百人一首からの演目もいくつかある。その一つが「千早振る」という作品である。崇徳院が作ったという「瀬をはやみ 岩にせかるる 滝川の、、、」というのも落語の演目となっている。今回は在原業平の「千早ふる神代も聞かずたつた川、からくれないに 水くぐるとは」がテーマである。

八五郎の娘連中は百人一首のカルタ取りをしている。取るだけでは面白くないから歌の内容を調べてみようということになった。そこで八五郎をとおして隠居のところにその歌のわけをききにくる。隠居は2〜3回読み直しているとアイディアがひらめいてきた。「竜田川、、、八五郎、この竜田川は何だと思う」、「川が付くから何処かの川だと思うかい。違うんだな、竜田川ってのはおまえ、相撲取りの名だ」。人気大関の「竜田川」が吉原へ遊びに行った際、「千早」という花魁に一目ぼれするが、肘鉄をくらう。こうなると隠居の一人舞台になって前代未聞の歌の読み解きが始まる。

「たらちね」だが、ある長屋に住む独り者の八五郎が主人公。大家に呼ばれ、「店賃の催促かい?」と勘ぐりながら伺ってみれば、何と縁談話。相手の娘だが、年は二十、それに器量良し、おまけに夏冬のものをいっさい持参という触れ込みの娘である。独り者には願ってもない縁談、しかし話がうますぎる。不審に思った八五郎、大家に問いただしてみると、やはりこの娘には「瑕」があった。厳格な漢学者の父親に育てられたせいで、言葉が改まりすぎて馬鹿丁寧なのだという。八五郎は結局その娘を嫁にもらうのだが、嫁の語り口が何が何だかさっぱりわからなくなる。なお、「たらちね」の漢字表記は「垂乳女」となっている。

「平林」もおかしみがある。丁稚の定吉は、医師の「平林」邸に手紙を届け、その返事をもらって来るよう店主から頼まれる。定吉は、行き先を忘れないように口の中で「ヒラバヤシ、ヒラバヤシ」と繰り返しながら歩くが、結局忘れてしまう。定吉は思い出すため、手紙に書かれた宛先の「平林」という名前を読もうとするが、そもそも字を読むことができなかったことに気づく。

そこで、通りがかった人に、「平林」の読み方をたずねることにする。最初にたずねられた人は「それはタイラバヤシだ」と答える。安心した定吉は、別の人に「タイラバヤシさんのお宅は知りませんか?」と聞くが、要領を得ないので手紙を見せると、その人は「「平」の字はヒラと読み、「林」の字はリンと読む。これはヒラリンだろう」と定吉に教える。また別の人に「ヒラリンさんのお宅は知りませんか?」と聞き、手紙を見せると、「平林」の書き順どおりに「イチハチジュウノモクモク(一八十の木木)と読むのだ」と定吉に教える。さらに別の人が同じように定吉に問われると、「ヒトツトヤッツデトッキッキ(一つと八つで十っ木っ木)だ」。

表示中の記録 ::
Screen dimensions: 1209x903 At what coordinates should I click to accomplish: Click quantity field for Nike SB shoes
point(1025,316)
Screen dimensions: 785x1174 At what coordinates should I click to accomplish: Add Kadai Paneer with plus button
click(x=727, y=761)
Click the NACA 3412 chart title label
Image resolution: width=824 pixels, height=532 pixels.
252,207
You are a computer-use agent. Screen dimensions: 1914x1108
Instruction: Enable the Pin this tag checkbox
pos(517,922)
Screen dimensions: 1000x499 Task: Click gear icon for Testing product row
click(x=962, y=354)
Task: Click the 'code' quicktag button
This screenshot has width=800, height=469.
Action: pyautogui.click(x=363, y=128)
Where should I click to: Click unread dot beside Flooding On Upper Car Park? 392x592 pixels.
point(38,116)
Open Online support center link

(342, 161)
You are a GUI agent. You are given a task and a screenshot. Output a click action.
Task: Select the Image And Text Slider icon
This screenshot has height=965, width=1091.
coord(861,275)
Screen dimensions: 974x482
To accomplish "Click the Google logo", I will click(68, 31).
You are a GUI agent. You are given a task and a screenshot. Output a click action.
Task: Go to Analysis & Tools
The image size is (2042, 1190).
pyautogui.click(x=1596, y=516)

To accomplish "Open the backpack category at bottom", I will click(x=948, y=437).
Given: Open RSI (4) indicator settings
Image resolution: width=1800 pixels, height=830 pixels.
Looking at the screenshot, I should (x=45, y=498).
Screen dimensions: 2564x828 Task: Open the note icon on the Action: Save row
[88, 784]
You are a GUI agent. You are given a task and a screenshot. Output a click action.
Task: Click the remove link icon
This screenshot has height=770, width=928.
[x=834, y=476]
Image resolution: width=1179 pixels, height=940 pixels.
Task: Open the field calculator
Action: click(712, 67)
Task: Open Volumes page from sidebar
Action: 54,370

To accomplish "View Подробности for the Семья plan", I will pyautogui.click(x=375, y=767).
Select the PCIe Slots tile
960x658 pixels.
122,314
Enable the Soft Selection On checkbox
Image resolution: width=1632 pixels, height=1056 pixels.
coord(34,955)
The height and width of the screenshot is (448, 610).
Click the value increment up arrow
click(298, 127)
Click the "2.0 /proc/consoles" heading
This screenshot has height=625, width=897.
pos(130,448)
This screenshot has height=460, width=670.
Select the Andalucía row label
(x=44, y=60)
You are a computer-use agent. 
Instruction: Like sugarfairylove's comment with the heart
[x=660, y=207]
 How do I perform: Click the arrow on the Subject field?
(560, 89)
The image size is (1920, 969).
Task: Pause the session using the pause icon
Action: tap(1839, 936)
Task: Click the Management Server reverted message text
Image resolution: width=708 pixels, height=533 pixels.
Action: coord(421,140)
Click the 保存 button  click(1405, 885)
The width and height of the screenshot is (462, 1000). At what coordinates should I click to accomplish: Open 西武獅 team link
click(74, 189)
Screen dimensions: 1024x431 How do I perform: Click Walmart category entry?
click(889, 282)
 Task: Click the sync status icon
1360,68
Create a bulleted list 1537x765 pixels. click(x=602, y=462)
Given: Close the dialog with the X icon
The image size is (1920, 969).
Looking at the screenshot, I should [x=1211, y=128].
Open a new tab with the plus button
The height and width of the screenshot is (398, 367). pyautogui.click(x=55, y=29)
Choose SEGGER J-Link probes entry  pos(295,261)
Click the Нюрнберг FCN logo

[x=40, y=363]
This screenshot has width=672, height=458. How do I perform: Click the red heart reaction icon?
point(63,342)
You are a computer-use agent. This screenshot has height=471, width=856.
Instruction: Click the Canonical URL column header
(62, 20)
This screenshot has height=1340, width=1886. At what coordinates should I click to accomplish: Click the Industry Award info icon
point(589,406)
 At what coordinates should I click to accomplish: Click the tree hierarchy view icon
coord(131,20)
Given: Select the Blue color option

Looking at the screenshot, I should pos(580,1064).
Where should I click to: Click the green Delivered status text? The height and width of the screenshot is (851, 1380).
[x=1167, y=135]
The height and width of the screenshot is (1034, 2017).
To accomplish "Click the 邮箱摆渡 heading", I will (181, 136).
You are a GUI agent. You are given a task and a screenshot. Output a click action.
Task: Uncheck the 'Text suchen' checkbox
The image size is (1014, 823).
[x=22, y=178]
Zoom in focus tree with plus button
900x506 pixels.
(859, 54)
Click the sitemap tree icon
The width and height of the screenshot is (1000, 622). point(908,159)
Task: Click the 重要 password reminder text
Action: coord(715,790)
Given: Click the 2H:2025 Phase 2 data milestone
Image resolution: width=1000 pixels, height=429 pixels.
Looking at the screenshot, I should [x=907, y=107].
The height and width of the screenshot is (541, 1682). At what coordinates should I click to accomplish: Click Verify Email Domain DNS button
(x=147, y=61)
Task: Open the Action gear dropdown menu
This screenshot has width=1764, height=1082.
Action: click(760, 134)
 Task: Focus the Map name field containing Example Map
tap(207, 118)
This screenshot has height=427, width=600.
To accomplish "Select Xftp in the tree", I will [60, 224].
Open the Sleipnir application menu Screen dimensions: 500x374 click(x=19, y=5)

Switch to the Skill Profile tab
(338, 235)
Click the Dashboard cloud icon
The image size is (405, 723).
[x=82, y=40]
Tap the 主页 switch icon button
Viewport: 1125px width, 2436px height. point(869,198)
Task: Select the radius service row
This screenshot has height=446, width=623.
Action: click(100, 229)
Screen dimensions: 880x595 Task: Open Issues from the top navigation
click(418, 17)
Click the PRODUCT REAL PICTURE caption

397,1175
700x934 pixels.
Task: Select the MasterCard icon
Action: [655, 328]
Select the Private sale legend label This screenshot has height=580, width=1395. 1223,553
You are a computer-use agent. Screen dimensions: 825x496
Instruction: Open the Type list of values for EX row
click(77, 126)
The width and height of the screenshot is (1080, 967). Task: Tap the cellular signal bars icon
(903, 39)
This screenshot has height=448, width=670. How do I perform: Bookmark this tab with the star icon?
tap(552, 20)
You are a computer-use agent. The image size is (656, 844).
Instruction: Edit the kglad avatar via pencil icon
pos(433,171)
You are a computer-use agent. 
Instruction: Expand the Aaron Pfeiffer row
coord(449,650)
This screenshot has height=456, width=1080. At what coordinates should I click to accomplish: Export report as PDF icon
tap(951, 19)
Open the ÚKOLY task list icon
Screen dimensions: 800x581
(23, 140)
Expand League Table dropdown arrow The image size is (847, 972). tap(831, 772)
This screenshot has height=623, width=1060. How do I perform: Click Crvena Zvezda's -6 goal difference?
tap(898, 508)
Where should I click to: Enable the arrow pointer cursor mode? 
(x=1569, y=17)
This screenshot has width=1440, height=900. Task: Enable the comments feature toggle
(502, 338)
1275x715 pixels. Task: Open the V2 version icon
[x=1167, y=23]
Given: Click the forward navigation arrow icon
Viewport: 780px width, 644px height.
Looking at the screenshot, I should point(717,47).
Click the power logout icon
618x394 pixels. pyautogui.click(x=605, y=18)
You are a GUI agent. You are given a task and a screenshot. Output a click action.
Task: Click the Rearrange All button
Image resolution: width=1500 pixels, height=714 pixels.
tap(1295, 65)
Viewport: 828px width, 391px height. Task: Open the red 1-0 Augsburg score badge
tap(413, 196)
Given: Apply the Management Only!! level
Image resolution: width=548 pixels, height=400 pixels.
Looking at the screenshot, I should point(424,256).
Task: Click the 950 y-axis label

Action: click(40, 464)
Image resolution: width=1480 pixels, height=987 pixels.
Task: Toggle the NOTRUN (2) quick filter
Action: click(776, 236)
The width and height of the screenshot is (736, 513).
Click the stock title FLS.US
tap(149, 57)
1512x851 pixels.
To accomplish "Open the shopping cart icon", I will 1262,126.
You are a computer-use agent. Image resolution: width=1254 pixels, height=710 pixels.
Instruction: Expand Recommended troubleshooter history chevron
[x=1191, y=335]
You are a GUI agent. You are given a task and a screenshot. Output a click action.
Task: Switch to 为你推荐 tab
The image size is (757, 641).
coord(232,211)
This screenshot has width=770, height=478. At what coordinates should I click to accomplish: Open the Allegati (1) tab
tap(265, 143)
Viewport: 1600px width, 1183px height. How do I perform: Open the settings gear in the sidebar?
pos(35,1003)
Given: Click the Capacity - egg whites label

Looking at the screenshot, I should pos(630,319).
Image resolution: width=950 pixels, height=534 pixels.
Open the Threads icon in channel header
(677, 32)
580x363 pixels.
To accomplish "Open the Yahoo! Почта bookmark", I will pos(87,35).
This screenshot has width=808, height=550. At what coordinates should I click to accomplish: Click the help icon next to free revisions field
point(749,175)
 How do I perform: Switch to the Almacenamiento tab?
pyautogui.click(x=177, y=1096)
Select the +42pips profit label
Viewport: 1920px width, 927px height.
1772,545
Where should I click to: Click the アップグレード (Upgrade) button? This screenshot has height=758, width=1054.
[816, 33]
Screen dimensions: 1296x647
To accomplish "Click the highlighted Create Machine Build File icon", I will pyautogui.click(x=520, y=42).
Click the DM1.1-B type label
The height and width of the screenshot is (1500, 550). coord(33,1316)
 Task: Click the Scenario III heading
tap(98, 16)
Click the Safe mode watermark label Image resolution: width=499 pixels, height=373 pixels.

課題内容 :: 本文のうち、「八五郎の娘連中は百人一首のカ」を含む語句で始まり「記は「垂乳女」となっている。」で終わる部分を、「大家」を「家主」に入れ替えて書いてください。

課題の解答 ::
八五郎の娘連中は百人一首のカルタ取りをしている。取るだけでは面白くないから歌の内容を調べてみようということになった。そこで八五郎をとおして隠居のところにその歌のわけをききにくる。隠居は2〜3回読み直しているとアイディアがひらめいてきた。「竜田川、、、八五郎、この竜田川は何だと思う」、「川が付くから何処かの川だと思うかい。違うんだな、竜田川ってのはおまえ、相撲取りの名だ」。人気大関の「竜田川」が吉原へ遊びに行った際、「千早」という花魁に一目ぼれするが、肘鉄をくらう。こうなると隠居の一人舞台になって前代未聞の歌の読み解きが始まる。

「たらちね」だが、ある長屋に住む独り者の八五郎が主人公。家主に呼ばれ、「店賃の催促かい?」と勘ぐりながら伺ってみれば、何と縁談話。相手の娘だが、年は二十、それに器量良し、おまけに夏冬のものをいっさい持参という触れ込みの娘である。独り者には願ってもない縁談、しかし話がうますぎる。不審に思った八五郎、家主に問いただしてみると、やはりこの娘には「瑕」があった。厳格な漢学者の父親に育てられたせいで、言葉が改まりすぎて馬鹿丁寧なのだという。八五郎は結局その娘を嫁にもらうのだが、嫁の語り口が何が何だかさっぱりわからなくなる。なお、「たらちね」の漢字表記は「垂乳女」となっている。